DeepAction
Deep Learning of TV Viewer Activities
DeepAction applied deep learning techniques to recognize and analyze the activities of television viewers, automatically modeling what people are doing — cooking, exercising, relaxing, working — while watching TV.
Overview
Understanding viewer behavior during TV watching enables a new generation of intelligent, interactive television experiences. DeepAction addressed this challenge by building deep learning models that could infer viewer activities from multimodal sensor streams in a naturalistic home environment.
The project extended the lab’s prior expertise in two complementary directions:
- mLife (2010–2015) demonstrated that smartphones could passively capture rich behavioral signals from daily life — GPS traces, accelerometer readings, audio snippets — and that machine learning could recognize context-dependent human activities from these streams.

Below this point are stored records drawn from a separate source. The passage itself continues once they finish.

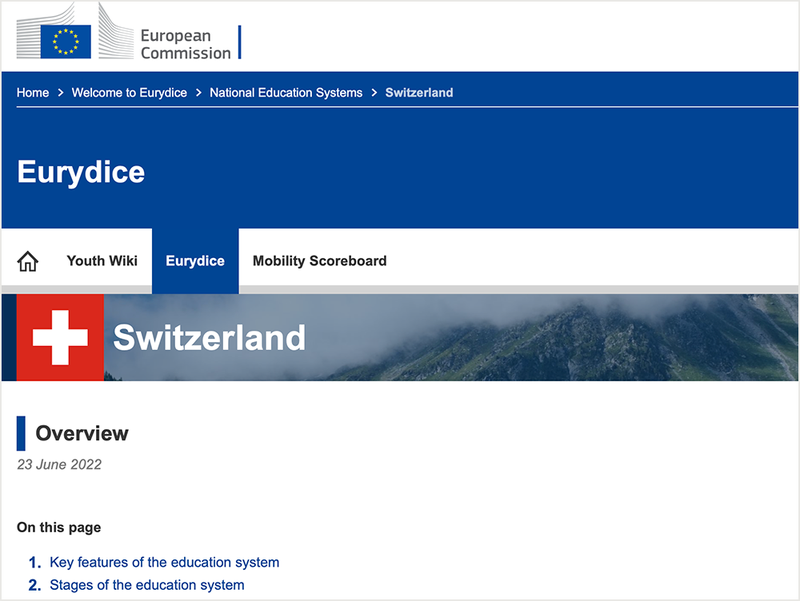The image size is (800, 601).
Task: Click the Overview section heading
Action: [81, 433]
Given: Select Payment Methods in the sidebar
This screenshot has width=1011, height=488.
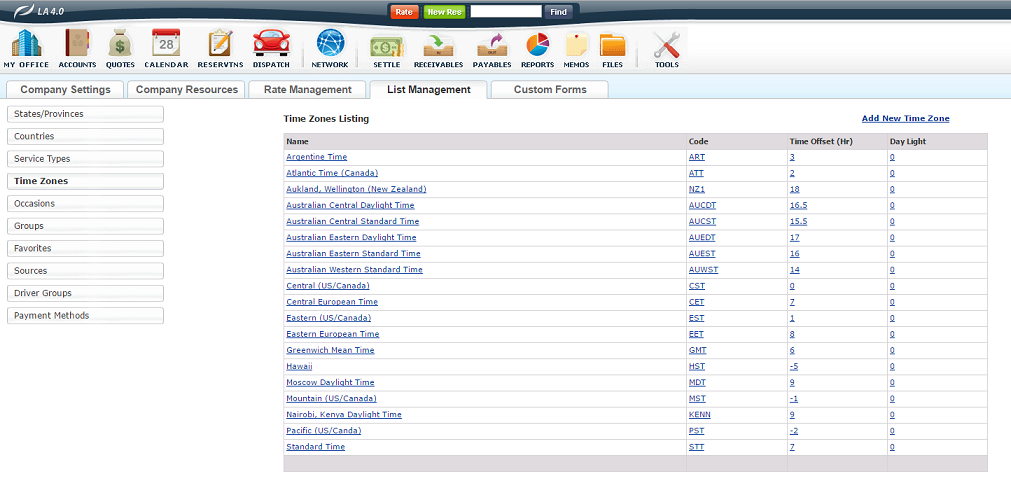Looking at the screenshot, I should point(85,316).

- Videome (2011–2015) showed that deep cognitive architectures could learn structured knowledge incrementally from continuous video, mirroring how the human brain builds episodic memory.

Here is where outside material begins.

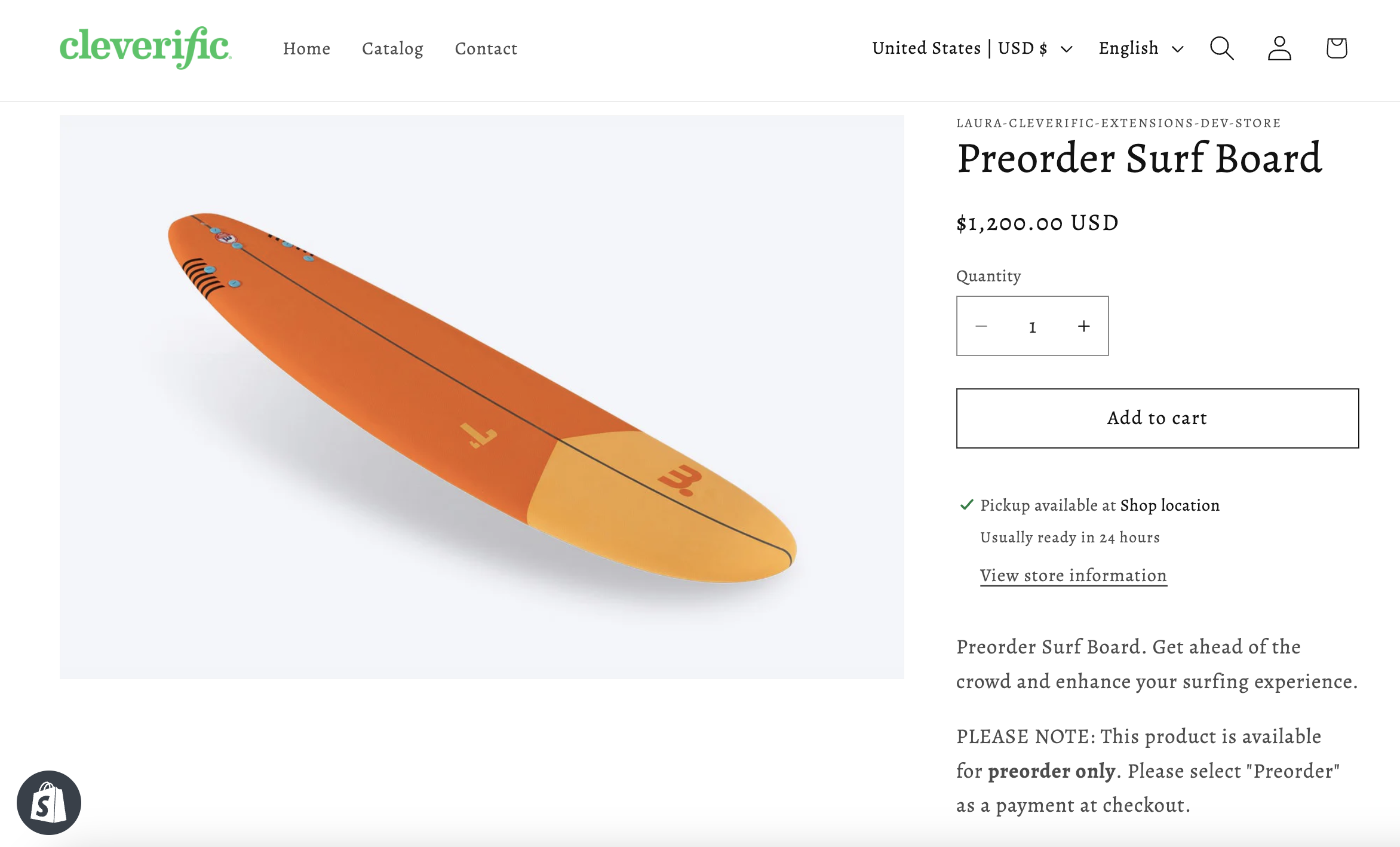Expand the English language dropdown
Screen dimensions: 1400x847
coord(1141,48)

DeepAction combined these threads: it treated the TV-watching context as a sensing environment, capturing what the viewer is doing rather than just what is on screen, and used deep neural networks to bridge low-level sensor signals with high-level activity semantics.
Technical Approach
- Multimodal sensory input: fusion of visual (camera or depth sensor), motion (accelerometer/IMU), and contextual (program metadata, time-of-day) signals to characterize viewer state
- Temporal activity modeling: recurrent and convolutional neural network architectures to capture the sequential and periodic structure of household behaviors during TV viewing sessions
- Hierarchical representation learning: coarse-to-fine activity hierarchies distinguishing stationary postures (sitting, lying) from concurrent fine-grained activities (eating, using a smartphone, exercising)
- Lifelong adaptation: incremental learning mechanisms inspired by complementary learning systems theory, allowing the model to update viewer profiles over time without catastrophic forgetting
Context and Motivation
Television remains one of the most prevalent household activities, yet most broadcast and streaming systems treat the viewer as a passive recipient. DeepAction’s vision was of a system that knows its audience — adapting recommendations, interaction modalities, and ambient assistance based on real-time inference of viewer behavior.

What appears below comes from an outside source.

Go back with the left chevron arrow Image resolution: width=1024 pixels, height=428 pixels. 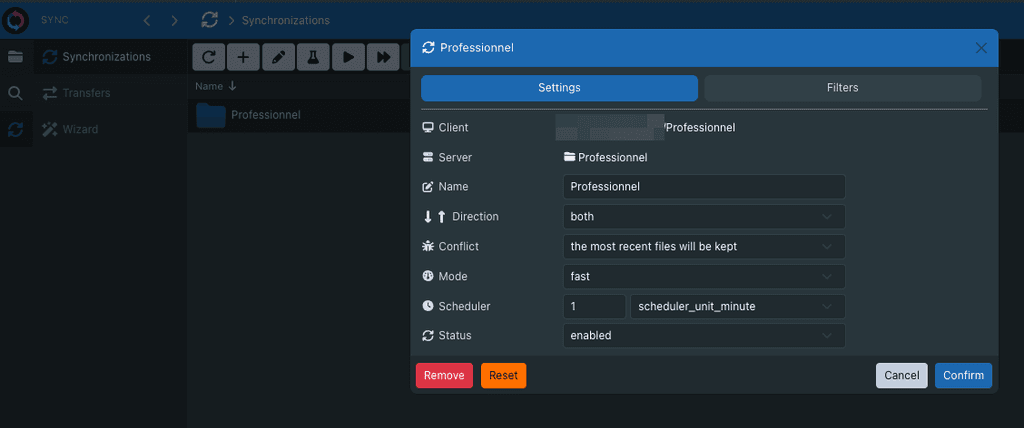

This problem is technically demanding: viewer activities are diverse, their boundaries are fuzzy, and sensor data collected in realistic home settings is noisy and unlabeled. DeepAction developed models robust to these challenges, contributing to the lab’s broader program of building AI that learns from everyday human life.
Research Team
- Principal Investigator: Prof. Byoung-Tak Zhang (Seoul National University, Biointelligence Lab)
Relation to Adjacent Projects
| Project | Period | Connection |
|---|---|---|
| mLife | 2010–2015 | Behavioral recognition from mobile sensors; methodological foundation |
| Videome | 2011–2015 | Cognitive video understanding; architectural heritage |
| StarLab | 2015– | Lifelogging with wearable sensors; extended sensing modalities |
| VTT | 2017–2021 | Human-level video intelligence; downstream application |